问题描述:
请把原文中从“item2 = str[:ind+2+1]”起到“t到end-1的子字符串。)”止的这一段原样抄录下来。

### 原文 ###

编译原理实验3——自下而上的SLR1语法分析实现(包含画DFA转换图、建表、查表)
文章目录
-
- 实验目的
- 实现流程
-
- 定义DFA状态
- 实现代码
- 运行结果
-
- 测试1
- 测试2
- 测试3
- 总结
实验目的
实现自下而上的SLR1语法分析,画出DFA图
实现流程
定义DFA状态
class DFA:
def __init__(self, id_, item_, next_ids_):
self.id_ = id_ # 编号
self.item_ = item_ # productions
self.next_ids_ = next_ids_ # { v1:id1 , v2:id2 ...}
def __eq__(self, other):
return set(self.item_) == set(other.item_)
类属性:
- id_:一个数字,表示状态的编号
- item_:一个集合,表示状态所含有的项目集
- next_ids_:一个字典,表示其可跳转的状态关系,key值表示经过什么符号跳转,value值表示跳转到的状态编号
类方法:
- 判断两个状态是否相等,依据这两个状态所包含的项目集判断,若项目集中包含的元素完全相同,则这两个状态相等。
例如:
如图,状态I0可以通过S、B分别跳转到I1、I2,则其DFA状态类为:
- id_:0
- item_: { S’->.S, S->.BB, B->.aB, B->.b }
- next_ids_: { ‘S’: 1 , ‘B’:2 }
实现代码
代码逻辑
1.计算所有项目
如图,首先找到字符串中 -> 的位置索引,python中字符匹配得到的是 - 的索引,记为ind,因此再ind=ind+2即可得到候选式首个字符a的位置,以这个位置为起点,遍历到末尾,加入小数点即可得到一个新的项目,如:当得到ind=1时,
item1 = str[:ind+2+0] + ’.’ + str[ind+2+0:] = “B->” + “.” + “ab” = “B->.ab”
item2 = str[:ind+2+1] + ’.’ + str[ind+2+1:] = “B->a” + “.” + “b” = “B->a.b”
item3 = str[:ind+2+2] + ’.’ + str[ind+2+2:] = “B->ab” + “.” + “” = “B->ab.”
(得益于python简单的切片索引,可以通过str[start:end]取得str中索引位置为start到end-1的子字符串。)
2.计算闭包
自定义一个closure函数
- 输入:待求闭包的项目集item
- 输出:项目集item的闭包
- 求解过程:
- 遍历项目集,对于其中的每个项目,判断“.”的位置在哪:
- 如果“.”在最后,则表明是归约项目,不再对其进行闭包。
- 如果“.”不在最后,看“.”后面的字符是否为非终结符,找到该非终结符所对应的产生式的项目,并将这些项目加入闭包中。
- 再对求过一次闭包后的新的项目集再求其闭包,方法同上,直至求出的新的项目集不再有新的项目产生。(前后两次闭包后,项目集没有加入新的项目,长度不变)
3.计算GO闭包
自定义一个go函数
- 输入:待求闭包的项目集item,跳转字符v
- 输出:项目集item的闭包
- 求解过程:
- 遍历项目集,找出“.”右边为字符v的产生式,并将“.”移动到字符v后面,得到新的产生式集item2
- 将item2代入上述closure函数中求解闭包。

### 数据行 ###

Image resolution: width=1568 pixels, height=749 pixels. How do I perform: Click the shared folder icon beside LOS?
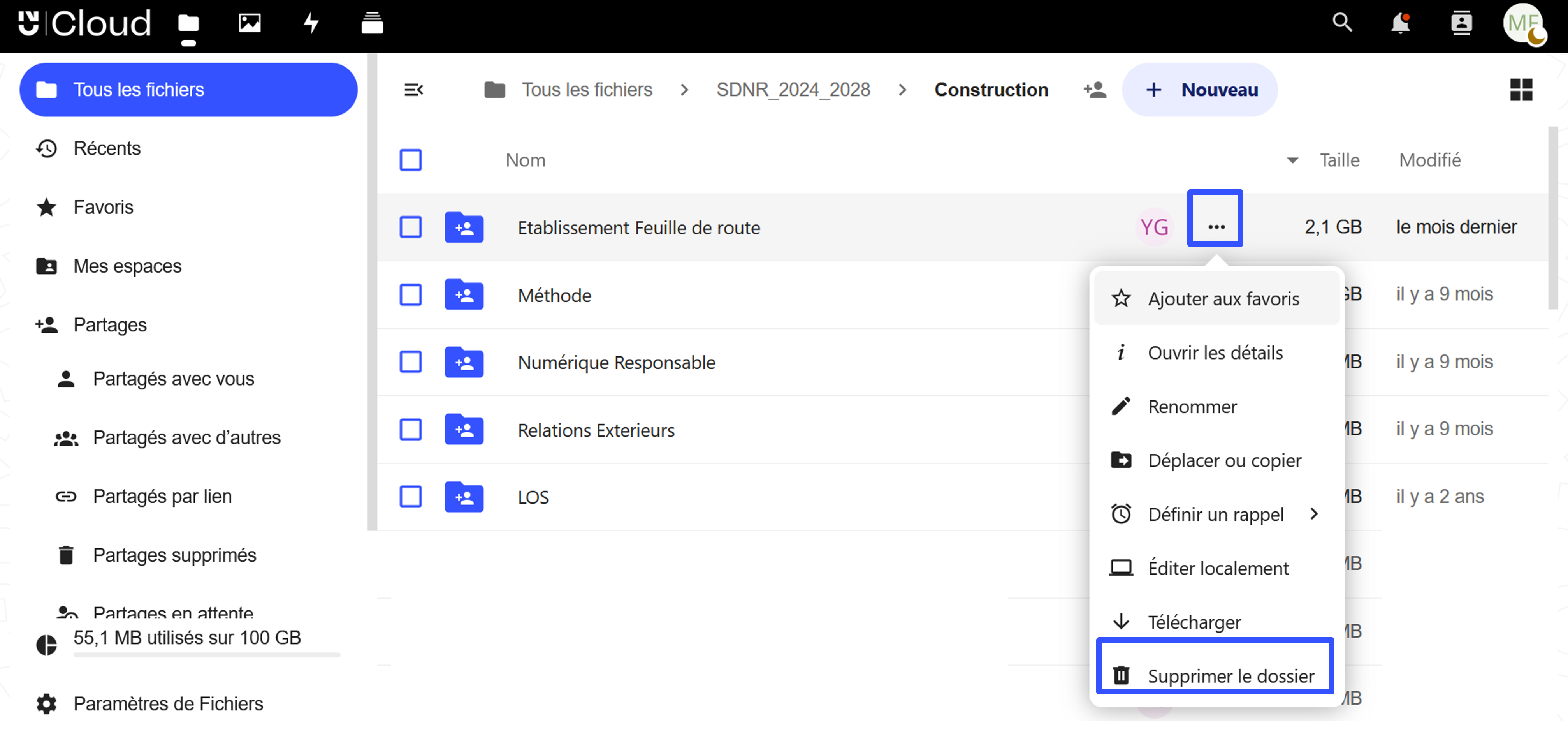pyautogui.click(x=464, y=497)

###

完整输出:
item2 = str[:ind+2+1] + ’.’ + str[ind+2+1:] = “B->a” + “.” + “b” = “B->a.b”
item3 = str[:ind+2+2] + ’.’ + str[ind+2+2:] = “B->ab” + “.” + “” = “B->ab.”
(得益于python简单的切片索引,可以通过str[start:end]取得str中索引位置为start到end-1的子字符串。)